Task statement
Within the entries below, find the portion that opens with the line containing "News (378, 2505)" and closes with the line containing "स्वचालित स्टेनलेस स्टील टमाटर पेस्ट उत्पादन उपकरण (90, 2308)". Retype that portion exactly and only.

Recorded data
Content starts
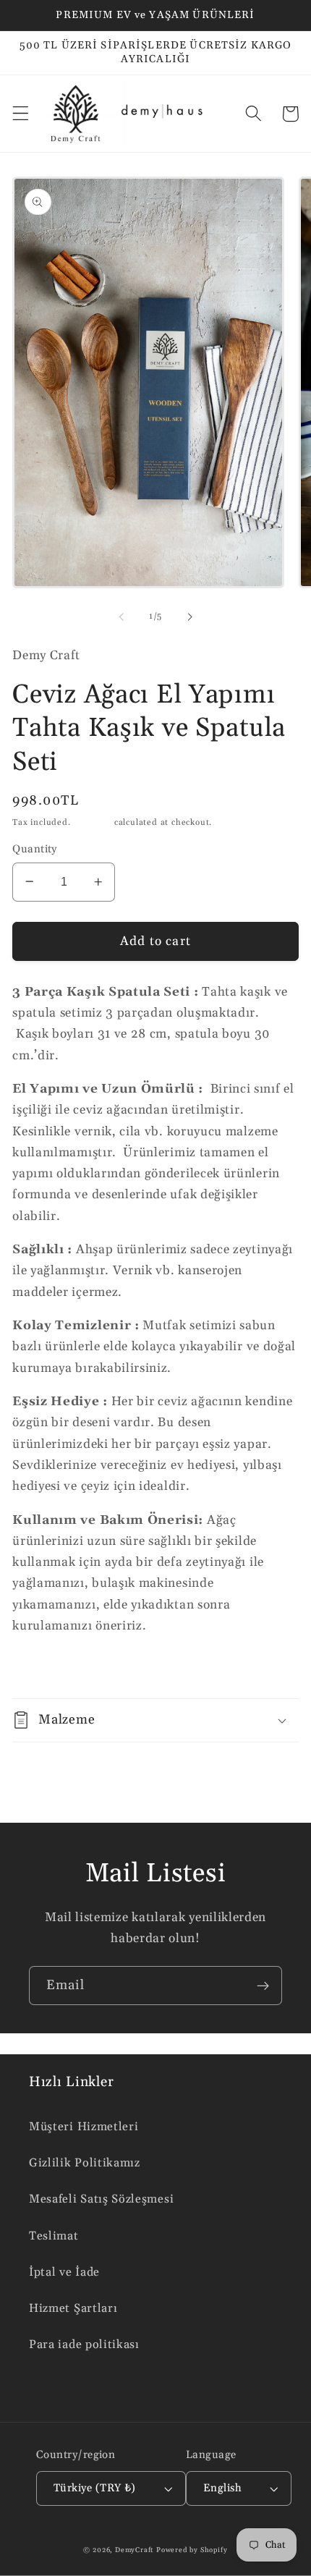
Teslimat (54, 2236)
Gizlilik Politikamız (84, 2163)
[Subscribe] (262, 1985)
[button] (20, 114)
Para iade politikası (84, 2344)
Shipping (92, 822)
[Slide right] (189, 616)
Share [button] (48, 1667)
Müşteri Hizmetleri (83, 2127)
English (222, 2488)
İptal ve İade (64, 2272)
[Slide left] (121, 616)
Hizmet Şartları (73, 2308)
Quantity (34, 849)
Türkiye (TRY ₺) (95, 2488)
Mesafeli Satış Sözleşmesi (101, 2199)
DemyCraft (134, 2550)
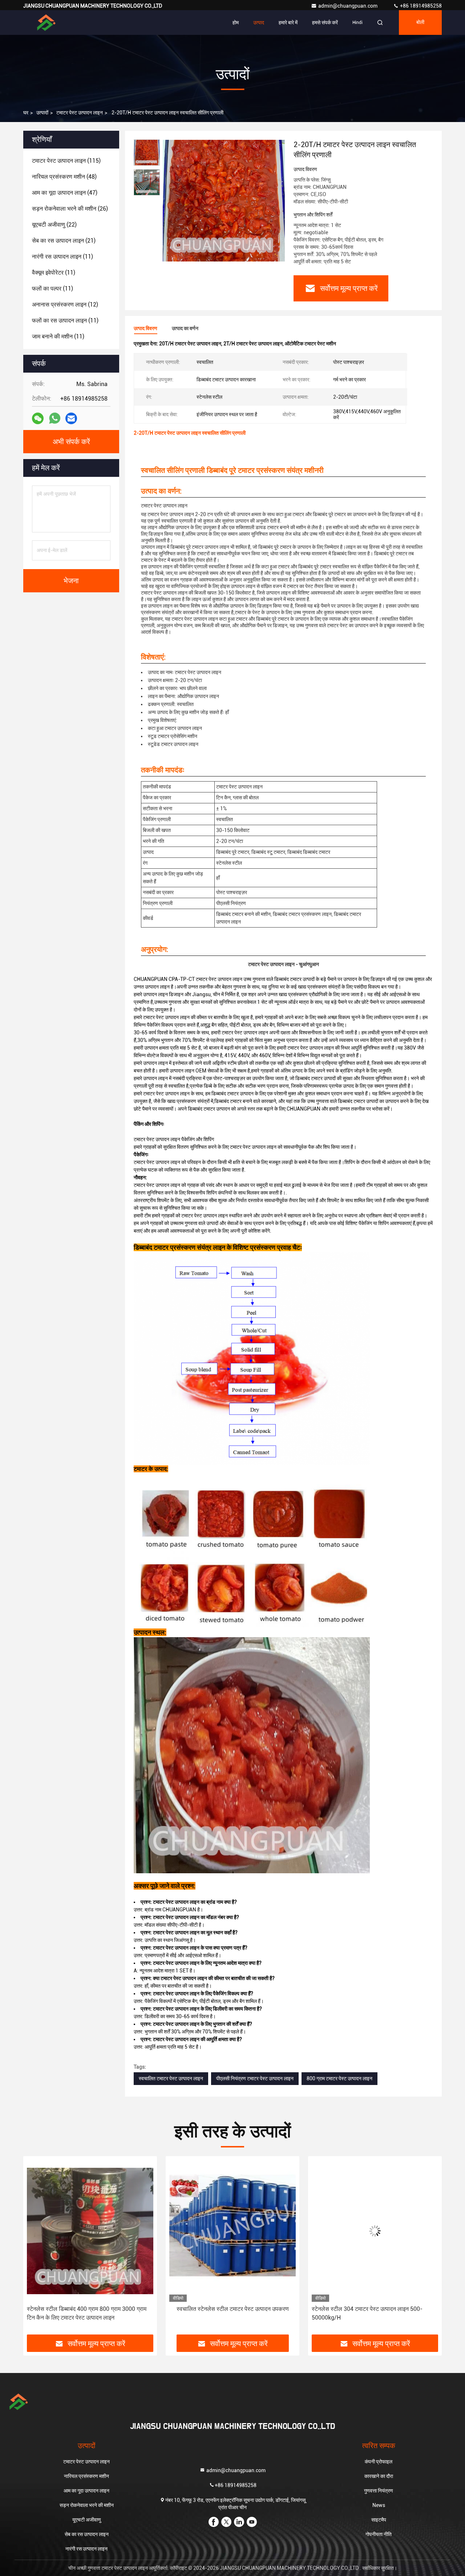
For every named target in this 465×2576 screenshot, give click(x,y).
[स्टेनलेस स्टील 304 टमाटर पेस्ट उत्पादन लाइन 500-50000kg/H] (232, 2231)
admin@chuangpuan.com (348, 6)
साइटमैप (378, 2520)
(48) (64, 176)
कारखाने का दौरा (378, 2476)
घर (25, 112)
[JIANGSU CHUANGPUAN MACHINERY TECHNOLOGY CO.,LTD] (46, 22)
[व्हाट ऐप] (54, 418)
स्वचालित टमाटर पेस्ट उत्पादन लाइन (171, 2078)
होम (235, 22)
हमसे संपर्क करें (325, 22)
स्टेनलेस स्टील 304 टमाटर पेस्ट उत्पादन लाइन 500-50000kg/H (224, 2313)
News (378, 2505)
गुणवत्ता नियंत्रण (378, 2491)
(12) (65, 304)
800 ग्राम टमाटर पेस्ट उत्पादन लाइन (339, 2078)
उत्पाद (258, 22)
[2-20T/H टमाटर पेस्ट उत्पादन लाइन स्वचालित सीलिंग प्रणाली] (224, 200)
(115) (66, 160)
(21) (64, 240)
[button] (36, 2248)
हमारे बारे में (288, 22)
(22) (54, 224)
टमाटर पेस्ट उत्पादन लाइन (79, 112)
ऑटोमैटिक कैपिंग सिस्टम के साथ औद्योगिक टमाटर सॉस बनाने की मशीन (375, 2313)
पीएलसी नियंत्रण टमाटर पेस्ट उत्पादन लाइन (255, 2078)
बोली (420, 22)
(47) (64, 192)
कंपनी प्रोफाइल (378, 2462)
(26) (70, 208)
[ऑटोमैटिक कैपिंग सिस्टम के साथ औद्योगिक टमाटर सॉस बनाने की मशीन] (375, 2231)
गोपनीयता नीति (378, 2534)
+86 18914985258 (420, 6)
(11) (62, 256)
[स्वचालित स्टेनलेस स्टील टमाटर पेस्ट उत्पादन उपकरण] (90, 2231)
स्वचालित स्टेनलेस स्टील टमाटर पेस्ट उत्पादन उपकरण (90, 2308)
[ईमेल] (71, 418)
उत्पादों (42, 112)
Content ends
Task output
News (378, 2505)
गुणवत्ता नियंत्रण (378, 2491)
(12) (65, 304)
800 ग्राम टमाटर पेस्ट उत्पादन लाइन (339, 2078)
उत्पाद (258, 22)
[2-20T/H टमाटर पेस्ट उत्पादन लाइन स्वचालित सीलिंग प्रणाली] (224, 200)
(115) (66, 160)
(21) (64, 240)
[button] (36, 2248)
हमारे बारे में (288, 22)
(22) (54, 224)
टमाटर पेस्ट उत्पादन लाइन (79, 112)
ऑटोमैटिक कैपिंग सिस्टम के साथ औद्योगिक टमाटर सॉस बनाने की मशीन (375, 2313)
पीएलसी नियंत्रण टमाटर पेस्ट उत्पादन लाइन (255, 2078)
बोली (420, 22)
(47) (64, 192)
कंपनी प्रोफाइल (378, 2462)
(26) (70, 208)
[ऑटोमैटिक कैपिंग सिस्टम के साथ औद्योगिक टमाटर सॉस बनाने की मशीन] (375, 2231)
गोपनीयता नीति (378, 2534)
+86 18914985258 (420, 6)
(11) (62, 256)
[स्वचालित स्टेनलेस स्टील टमाटर पेस्ट उत्पादन उपकरण] (90, 2231)
स्वचालित स्टेनलेस स्टील टमाटर पेस्ट उत्पादन उपकरण (90, 2308)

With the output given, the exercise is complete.